Bruce claimed in the London Admiralty Court for the value of the wine from John Clerk, captain of the Julian. Bruce's brother, Edward Bruce, then ambassador in London urged the lawyer Julius Caesar to help. Caesar thought on 21 April 1598 the details of the case were unclear and not yet fit for hearing because the other English captain involved, John Newton of the Spanish Company, a trader with the Barbary Coast and owner of the Julian, had not been questioned.

Another partner, John Byrd, a brother of the composer William Byrd owned a half share in the Julian. Byrd and Newton had made voyages to Benin in 1588 and 1590.

The fate of the Portuguese and Africans aboard the Bruce was not recorded. Arrangements were made to deport "Turks and Moors" from Elizabethan England by Admiralty officials acting under royal authority. In 1601, Elizabeth I made a proclamation that Caspar van Zeuden, a merchant of Lübeck, would transport to Spain and Portugal the African people who had been brought to England during the wars with Spain.

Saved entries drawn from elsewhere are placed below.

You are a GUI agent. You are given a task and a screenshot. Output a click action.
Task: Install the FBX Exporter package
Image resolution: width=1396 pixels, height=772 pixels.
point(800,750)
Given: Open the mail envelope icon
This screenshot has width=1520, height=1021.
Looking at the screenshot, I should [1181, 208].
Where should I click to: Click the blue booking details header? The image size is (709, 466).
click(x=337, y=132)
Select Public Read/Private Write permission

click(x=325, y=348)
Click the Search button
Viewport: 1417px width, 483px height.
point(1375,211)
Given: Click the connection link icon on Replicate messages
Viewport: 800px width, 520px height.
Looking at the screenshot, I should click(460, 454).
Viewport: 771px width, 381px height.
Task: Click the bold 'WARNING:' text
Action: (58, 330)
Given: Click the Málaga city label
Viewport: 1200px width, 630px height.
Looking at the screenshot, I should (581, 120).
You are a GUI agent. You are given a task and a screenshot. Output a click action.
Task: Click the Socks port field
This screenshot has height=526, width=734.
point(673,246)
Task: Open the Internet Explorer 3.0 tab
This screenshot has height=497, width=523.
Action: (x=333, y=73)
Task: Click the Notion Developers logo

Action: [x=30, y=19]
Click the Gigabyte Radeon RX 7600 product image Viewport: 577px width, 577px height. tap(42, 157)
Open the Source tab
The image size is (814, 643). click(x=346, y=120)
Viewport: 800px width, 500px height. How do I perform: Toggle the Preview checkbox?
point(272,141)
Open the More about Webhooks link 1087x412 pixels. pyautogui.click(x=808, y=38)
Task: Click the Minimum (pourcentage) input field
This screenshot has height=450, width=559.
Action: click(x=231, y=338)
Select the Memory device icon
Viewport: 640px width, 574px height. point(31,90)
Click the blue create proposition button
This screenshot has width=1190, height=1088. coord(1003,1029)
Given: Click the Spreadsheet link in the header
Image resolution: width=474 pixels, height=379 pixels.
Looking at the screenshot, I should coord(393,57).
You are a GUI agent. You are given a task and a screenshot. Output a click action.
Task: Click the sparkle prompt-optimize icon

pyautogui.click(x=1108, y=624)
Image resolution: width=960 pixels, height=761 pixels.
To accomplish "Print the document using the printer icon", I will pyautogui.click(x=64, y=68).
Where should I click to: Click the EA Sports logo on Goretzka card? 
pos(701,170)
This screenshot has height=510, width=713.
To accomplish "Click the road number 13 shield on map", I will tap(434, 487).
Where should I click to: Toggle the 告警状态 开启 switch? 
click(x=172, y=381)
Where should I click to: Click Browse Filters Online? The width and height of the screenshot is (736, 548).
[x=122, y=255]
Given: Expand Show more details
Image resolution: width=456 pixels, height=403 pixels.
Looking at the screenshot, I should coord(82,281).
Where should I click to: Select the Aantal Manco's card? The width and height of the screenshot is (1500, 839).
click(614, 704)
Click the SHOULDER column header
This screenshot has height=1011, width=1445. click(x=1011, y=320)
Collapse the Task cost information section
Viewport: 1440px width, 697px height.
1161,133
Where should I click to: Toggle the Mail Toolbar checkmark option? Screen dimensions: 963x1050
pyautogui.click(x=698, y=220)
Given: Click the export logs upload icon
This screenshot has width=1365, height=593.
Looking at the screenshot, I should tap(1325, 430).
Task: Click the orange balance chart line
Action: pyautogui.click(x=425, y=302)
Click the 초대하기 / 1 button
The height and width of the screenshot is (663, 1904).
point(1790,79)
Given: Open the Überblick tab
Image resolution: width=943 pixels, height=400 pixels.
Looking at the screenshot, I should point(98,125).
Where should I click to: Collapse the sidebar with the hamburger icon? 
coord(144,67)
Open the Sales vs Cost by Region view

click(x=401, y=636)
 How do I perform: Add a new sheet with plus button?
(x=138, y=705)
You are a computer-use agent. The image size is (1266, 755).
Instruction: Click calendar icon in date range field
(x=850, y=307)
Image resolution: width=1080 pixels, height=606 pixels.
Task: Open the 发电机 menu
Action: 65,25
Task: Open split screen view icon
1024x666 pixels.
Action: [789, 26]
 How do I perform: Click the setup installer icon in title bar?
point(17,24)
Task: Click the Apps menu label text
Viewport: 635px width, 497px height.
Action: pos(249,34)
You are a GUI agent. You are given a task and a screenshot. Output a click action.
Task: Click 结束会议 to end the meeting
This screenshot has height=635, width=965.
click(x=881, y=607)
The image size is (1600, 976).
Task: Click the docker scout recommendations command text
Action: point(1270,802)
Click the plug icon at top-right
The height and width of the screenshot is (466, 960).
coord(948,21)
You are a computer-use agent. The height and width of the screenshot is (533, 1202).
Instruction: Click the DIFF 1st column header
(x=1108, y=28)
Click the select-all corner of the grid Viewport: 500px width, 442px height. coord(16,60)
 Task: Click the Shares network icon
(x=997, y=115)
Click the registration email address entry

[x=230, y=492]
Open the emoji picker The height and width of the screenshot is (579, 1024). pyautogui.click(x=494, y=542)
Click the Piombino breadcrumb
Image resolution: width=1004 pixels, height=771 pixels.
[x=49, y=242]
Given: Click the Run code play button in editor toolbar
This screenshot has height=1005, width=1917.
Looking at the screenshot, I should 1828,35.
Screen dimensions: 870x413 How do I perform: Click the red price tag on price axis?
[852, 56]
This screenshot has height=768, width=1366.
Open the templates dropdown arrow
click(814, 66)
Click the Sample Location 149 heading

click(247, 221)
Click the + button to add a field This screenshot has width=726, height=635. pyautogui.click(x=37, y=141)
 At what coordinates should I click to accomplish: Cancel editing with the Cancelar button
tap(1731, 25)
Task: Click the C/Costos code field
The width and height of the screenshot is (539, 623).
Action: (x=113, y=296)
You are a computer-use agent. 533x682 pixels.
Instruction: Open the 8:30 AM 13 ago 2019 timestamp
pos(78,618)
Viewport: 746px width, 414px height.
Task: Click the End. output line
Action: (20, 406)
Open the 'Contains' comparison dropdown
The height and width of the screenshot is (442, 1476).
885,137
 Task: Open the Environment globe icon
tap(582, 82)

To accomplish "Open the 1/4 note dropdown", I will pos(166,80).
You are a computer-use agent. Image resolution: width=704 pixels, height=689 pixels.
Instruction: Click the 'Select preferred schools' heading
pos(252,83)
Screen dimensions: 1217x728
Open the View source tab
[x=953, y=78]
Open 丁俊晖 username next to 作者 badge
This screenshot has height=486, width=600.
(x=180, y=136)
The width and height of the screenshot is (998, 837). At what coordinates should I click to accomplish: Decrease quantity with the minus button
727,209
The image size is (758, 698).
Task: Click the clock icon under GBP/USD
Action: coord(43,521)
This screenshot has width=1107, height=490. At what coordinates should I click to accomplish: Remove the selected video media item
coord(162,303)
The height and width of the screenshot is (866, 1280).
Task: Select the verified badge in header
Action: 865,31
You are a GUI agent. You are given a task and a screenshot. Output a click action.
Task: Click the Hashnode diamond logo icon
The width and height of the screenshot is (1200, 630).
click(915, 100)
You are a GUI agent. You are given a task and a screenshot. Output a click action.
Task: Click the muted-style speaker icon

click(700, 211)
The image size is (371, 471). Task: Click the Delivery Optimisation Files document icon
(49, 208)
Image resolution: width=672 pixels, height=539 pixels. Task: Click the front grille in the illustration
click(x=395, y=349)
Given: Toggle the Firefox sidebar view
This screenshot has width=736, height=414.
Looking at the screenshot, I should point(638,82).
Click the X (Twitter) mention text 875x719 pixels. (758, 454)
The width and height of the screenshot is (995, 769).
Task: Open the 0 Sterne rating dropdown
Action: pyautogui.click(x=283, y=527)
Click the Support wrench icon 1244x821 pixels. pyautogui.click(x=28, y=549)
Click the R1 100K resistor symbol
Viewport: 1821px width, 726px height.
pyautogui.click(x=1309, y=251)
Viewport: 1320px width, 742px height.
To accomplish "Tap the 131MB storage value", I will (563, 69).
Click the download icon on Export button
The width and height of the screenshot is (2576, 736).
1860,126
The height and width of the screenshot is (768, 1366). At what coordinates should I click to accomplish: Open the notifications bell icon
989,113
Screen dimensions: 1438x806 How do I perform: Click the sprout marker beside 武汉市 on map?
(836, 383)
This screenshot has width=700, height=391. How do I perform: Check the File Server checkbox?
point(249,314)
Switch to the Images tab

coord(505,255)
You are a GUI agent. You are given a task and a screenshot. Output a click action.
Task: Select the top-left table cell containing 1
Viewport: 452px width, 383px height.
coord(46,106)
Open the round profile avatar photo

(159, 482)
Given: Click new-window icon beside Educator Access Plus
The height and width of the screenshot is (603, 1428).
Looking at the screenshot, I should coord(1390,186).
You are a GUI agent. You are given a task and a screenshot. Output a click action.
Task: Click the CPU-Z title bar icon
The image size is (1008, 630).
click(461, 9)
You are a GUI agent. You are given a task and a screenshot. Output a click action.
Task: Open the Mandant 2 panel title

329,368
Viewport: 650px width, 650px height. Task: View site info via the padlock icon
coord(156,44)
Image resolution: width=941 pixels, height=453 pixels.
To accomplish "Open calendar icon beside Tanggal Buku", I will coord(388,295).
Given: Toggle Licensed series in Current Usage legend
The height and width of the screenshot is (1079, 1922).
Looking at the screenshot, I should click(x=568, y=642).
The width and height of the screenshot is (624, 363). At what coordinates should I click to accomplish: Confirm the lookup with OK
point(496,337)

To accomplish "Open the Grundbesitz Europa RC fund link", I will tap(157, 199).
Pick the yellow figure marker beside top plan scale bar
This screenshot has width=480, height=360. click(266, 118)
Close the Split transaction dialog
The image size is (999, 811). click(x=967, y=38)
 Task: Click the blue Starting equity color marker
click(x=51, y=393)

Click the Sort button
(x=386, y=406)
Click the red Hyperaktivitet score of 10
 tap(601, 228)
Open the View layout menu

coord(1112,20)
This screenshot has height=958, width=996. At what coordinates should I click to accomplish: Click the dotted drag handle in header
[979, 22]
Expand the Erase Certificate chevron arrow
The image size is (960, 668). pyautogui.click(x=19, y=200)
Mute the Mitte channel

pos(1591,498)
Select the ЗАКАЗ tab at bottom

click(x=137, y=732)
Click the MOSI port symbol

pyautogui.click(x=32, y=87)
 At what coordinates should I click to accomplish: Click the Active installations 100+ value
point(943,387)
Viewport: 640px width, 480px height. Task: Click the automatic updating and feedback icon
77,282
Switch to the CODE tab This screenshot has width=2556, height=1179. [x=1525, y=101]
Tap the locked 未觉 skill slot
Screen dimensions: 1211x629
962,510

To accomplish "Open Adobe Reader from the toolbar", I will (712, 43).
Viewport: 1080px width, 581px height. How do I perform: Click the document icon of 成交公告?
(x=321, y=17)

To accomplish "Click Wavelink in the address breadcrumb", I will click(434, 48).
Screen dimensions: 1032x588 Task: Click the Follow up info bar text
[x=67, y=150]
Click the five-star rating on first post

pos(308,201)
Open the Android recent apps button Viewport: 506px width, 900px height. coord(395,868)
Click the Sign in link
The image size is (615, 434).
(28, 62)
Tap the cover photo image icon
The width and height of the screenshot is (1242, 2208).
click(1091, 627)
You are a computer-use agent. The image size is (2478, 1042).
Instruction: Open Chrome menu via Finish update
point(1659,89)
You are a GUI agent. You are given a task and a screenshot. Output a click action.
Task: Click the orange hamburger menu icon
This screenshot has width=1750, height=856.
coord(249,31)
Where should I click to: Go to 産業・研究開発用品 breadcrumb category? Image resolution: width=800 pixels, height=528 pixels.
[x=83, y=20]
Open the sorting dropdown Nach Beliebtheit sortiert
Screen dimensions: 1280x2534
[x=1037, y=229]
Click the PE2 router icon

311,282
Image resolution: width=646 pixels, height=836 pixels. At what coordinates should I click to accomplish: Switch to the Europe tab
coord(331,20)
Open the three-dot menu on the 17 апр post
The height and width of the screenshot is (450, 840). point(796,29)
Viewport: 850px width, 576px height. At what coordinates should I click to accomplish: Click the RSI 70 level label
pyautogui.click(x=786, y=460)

==Other Scottish contemporaries called William Stewart==
The skipper William Stewart can be confused with several contemporaries:
- William Stewart of Caverston, Captain of Dumbarton Castle, and later Laird of Traquair.
- William Stewart of Houston, soldier and diplomat known as Colonel Stewart
- William Stewart of Monkton, murdered by Francis Stewart, 5th Earl of Bothwell
- William Stewart of Grandtully, known as the "Ruthless" for his property deals
- William Stewart, the king's valet
- William Stewart, a servant of Regent Morton mentioned in Morton's "Confession".